*** Records for processing ***

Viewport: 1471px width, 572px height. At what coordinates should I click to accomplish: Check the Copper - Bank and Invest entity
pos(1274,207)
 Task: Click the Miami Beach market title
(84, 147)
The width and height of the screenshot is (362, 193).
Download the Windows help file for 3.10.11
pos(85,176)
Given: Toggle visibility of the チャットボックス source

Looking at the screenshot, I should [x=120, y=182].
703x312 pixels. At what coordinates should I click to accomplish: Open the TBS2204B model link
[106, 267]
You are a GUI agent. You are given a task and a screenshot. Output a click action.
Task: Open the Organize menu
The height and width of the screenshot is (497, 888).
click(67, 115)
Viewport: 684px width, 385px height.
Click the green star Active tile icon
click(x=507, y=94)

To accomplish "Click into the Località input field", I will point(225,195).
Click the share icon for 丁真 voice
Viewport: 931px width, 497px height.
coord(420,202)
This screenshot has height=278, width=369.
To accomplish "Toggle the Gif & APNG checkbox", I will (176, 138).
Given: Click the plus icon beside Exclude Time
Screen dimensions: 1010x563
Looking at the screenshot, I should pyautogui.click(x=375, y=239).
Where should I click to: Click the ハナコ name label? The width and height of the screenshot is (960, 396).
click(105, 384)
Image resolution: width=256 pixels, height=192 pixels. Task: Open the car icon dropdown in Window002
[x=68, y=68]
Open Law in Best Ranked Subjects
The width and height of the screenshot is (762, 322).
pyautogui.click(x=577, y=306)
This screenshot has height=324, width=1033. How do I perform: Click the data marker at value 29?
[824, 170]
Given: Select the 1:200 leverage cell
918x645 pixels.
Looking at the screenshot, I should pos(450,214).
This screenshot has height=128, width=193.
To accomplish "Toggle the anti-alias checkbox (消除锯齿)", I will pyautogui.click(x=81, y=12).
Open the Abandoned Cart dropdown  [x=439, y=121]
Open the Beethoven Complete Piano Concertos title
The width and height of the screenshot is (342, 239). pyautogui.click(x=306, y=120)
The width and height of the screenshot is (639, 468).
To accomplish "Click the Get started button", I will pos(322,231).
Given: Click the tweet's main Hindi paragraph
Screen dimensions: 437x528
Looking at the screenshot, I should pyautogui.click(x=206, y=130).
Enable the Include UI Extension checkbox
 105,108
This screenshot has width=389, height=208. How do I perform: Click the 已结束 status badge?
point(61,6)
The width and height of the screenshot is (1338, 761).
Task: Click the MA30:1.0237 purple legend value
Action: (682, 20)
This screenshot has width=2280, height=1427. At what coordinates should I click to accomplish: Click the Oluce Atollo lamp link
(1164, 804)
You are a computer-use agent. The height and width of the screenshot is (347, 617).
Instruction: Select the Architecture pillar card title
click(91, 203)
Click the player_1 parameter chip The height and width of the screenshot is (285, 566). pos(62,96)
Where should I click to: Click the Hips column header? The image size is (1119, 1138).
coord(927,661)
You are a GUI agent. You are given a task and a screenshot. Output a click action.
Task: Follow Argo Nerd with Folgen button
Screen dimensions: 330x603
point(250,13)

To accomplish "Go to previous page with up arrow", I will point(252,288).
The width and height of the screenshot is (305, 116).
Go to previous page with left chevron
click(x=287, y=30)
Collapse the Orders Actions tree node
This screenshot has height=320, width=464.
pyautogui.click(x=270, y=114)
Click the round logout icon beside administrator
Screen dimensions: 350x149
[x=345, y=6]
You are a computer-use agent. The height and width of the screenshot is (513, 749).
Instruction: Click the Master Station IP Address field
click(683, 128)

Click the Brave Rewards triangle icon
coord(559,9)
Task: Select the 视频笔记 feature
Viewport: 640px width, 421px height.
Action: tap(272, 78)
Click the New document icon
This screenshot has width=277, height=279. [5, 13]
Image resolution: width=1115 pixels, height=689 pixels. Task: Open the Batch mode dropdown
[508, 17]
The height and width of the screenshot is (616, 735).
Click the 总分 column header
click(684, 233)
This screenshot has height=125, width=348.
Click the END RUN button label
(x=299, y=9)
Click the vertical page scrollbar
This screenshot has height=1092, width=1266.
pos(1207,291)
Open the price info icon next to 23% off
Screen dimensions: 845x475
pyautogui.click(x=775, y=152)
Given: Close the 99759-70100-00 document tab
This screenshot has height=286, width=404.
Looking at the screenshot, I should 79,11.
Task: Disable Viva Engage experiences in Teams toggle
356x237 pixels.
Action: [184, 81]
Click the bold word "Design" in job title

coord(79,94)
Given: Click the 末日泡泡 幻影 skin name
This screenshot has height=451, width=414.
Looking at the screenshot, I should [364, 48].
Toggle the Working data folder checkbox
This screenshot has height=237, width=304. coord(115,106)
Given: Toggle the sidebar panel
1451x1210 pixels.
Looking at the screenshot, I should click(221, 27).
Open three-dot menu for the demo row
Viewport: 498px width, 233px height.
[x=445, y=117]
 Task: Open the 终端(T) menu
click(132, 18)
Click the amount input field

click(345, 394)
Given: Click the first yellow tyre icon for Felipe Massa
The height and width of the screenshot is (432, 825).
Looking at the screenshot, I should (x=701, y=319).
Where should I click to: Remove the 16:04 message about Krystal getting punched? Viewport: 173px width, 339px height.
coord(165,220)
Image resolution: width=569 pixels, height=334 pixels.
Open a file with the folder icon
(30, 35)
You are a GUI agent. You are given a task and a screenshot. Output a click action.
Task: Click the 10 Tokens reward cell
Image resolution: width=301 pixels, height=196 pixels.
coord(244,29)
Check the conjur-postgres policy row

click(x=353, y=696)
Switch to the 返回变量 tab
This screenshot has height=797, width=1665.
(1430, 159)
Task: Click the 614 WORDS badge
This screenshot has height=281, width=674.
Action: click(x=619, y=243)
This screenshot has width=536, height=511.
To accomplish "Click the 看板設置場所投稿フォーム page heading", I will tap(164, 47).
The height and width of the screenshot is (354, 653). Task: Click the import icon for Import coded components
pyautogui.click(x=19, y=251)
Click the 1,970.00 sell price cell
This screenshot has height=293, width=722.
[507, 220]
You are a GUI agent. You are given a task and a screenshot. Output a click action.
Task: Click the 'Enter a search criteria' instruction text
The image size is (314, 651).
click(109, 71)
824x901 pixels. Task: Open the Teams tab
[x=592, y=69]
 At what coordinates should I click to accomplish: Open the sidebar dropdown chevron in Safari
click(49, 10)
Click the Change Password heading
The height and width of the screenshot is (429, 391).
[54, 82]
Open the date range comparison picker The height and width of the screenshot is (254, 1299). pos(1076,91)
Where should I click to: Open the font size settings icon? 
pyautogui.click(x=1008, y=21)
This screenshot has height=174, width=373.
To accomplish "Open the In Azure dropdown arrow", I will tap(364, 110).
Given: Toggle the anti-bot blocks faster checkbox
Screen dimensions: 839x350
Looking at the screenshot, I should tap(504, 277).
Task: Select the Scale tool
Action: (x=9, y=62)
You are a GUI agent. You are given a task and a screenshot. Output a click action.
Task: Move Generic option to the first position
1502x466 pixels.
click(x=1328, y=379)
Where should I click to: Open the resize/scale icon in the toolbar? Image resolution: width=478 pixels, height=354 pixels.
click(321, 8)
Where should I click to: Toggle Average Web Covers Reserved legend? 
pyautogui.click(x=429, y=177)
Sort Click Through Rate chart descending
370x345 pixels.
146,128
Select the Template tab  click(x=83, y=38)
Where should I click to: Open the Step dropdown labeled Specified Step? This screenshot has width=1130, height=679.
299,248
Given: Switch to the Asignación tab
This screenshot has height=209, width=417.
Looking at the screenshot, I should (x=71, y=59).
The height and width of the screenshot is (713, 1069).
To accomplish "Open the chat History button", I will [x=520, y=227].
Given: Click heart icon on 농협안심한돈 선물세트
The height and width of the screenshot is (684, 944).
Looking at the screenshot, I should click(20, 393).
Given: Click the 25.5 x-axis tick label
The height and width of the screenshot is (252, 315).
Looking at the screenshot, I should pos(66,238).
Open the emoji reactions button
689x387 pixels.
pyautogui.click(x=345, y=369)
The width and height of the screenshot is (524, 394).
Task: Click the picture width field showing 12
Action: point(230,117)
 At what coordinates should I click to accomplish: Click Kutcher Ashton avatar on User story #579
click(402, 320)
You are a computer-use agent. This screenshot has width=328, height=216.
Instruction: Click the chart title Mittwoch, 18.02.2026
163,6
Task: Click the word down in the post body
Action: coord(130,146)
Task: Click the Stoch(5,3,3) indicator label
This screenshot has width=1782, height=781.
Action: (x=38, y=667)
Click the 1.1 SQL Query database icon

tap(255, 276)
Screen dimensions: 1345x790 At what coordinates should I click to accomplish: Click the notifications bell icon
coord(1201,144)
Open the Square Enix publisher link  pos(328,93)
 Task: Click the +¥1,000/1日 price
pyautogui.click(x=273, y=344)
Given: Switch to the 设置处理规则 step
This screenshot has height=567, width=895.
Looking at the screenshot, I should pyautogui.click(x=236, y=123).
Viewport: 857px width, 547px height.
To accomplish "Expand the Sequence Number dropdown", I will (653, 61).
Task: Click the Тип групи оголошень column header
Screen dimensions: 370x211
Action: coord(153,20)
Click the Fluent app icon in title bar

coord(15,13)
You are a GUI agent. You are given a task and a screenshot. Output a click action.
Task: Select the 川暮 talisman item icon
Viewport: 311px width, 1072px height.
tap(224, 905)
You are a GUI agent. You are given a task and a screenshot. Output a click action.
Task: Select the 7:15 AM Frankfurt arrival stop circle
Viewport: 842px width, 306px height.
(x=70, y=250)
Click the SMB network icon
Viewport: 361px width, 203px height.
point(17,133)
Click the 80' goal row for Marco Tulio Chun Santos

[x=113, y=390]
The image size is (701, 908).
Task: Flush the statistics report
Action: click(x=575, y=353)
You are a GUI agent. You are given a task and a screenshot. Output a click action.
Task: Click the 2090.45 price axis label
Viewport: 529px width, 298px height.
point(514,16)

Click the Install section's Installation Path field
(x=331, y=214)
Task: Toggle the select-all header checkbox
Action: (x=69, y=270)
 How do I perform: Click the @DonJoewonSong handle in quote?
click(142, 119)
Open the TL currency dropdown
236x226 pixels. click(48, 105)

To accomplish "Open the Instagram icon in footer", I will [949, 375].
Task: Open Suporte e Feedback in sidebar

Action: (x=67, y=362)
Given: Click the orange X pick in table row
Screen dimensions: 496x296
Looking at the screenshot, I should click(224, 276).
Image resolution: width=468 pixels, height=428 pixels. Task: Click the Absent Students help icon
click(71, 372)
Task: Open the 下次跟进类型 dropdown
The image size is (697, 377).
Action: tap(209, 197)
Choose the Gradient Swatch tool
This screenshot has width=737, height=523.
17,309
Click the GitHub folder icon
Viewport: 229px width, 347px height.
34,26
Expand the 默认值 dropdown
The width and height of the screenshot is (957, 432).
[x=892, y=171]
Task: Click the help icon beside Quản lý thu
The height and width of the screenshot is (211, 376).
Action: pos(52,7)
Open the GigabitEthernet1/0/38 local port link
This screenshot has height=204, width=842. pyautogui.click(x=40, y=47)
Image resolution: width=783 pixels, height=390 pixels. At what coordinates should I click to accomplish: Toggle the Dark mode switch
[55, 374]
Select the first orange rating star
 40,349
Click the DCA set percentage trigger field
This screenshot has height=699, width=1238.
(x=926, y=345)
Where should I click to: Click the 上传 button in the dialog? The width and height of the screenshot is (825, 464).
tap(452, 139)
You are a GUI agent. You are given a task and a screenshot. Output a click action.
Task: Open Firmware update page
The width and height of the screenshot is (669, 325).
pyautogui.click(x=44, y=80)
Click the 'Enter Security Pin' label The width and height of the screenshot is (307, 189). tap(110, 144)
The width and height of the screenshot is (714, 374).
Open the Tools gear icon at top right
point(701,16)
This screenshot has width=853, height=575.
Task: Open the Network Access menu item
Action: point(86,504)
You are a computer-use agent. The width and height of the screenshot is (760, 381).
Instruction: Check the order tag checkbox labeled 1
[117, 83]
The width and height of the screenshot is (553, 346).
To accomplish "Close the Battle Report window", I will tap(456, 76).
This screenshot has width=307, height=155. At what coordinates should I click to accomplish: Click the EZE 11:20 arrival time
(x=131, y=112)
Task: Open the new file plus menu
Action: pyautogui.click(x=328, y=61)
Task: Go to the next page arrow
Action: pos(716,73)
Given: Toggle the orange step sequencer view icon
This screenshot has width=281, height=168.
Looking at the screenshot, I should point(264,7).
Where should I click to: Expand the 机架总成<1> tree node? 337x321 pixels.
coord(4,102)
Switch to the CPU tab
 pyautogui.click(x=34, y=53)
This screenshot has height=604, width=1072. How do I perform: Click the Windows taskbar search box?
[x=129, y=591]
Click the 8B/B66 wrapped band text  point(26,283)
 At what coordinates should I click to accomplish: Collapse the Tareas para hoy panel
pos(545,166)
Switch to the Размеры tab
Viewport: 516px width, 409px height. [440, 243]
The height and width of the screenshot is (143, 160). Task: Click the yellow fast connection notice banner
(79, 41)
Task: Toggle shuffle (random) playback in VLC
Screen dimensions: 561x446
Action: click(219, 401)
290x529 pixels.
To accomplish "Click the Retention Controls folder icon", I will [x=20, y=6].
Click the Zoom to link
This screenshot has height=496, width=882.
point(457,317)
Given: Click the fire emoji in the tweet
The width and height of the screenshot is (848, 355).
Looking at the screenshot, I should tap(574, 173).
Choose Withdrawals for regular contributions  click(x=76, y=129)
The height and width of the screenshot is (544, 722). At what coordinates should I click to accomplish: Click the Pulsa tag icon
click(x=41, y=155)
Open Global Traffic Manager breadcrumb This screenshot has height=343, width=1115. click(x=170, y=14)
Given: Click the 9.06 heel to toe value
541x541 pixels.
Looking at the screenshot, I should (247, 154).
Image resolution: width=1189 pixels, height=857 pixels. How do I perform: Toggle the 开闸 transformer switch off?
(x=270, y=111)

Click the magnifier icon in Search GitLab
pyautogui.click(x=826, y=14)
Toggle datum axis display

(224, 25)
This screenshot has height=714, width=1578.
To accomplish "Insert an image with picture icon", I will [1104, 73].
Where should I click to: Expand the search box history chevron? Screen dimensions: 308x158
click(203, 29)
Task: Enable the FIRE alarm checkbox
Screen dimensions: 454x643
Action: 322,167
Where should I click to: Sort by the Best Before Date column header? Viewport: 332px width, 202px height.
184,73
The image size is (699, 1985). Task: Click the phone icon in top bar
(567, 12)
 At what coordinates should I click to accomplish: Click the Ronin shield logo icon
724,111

*** End of Records for processing ***

Description of the task. Given the word "text", show every line of the records that contains it.

Written reply.
Task: Click the 'Enter a search criteria' instruction text
Click the 8B/B66 wrapped band text  point(26,283)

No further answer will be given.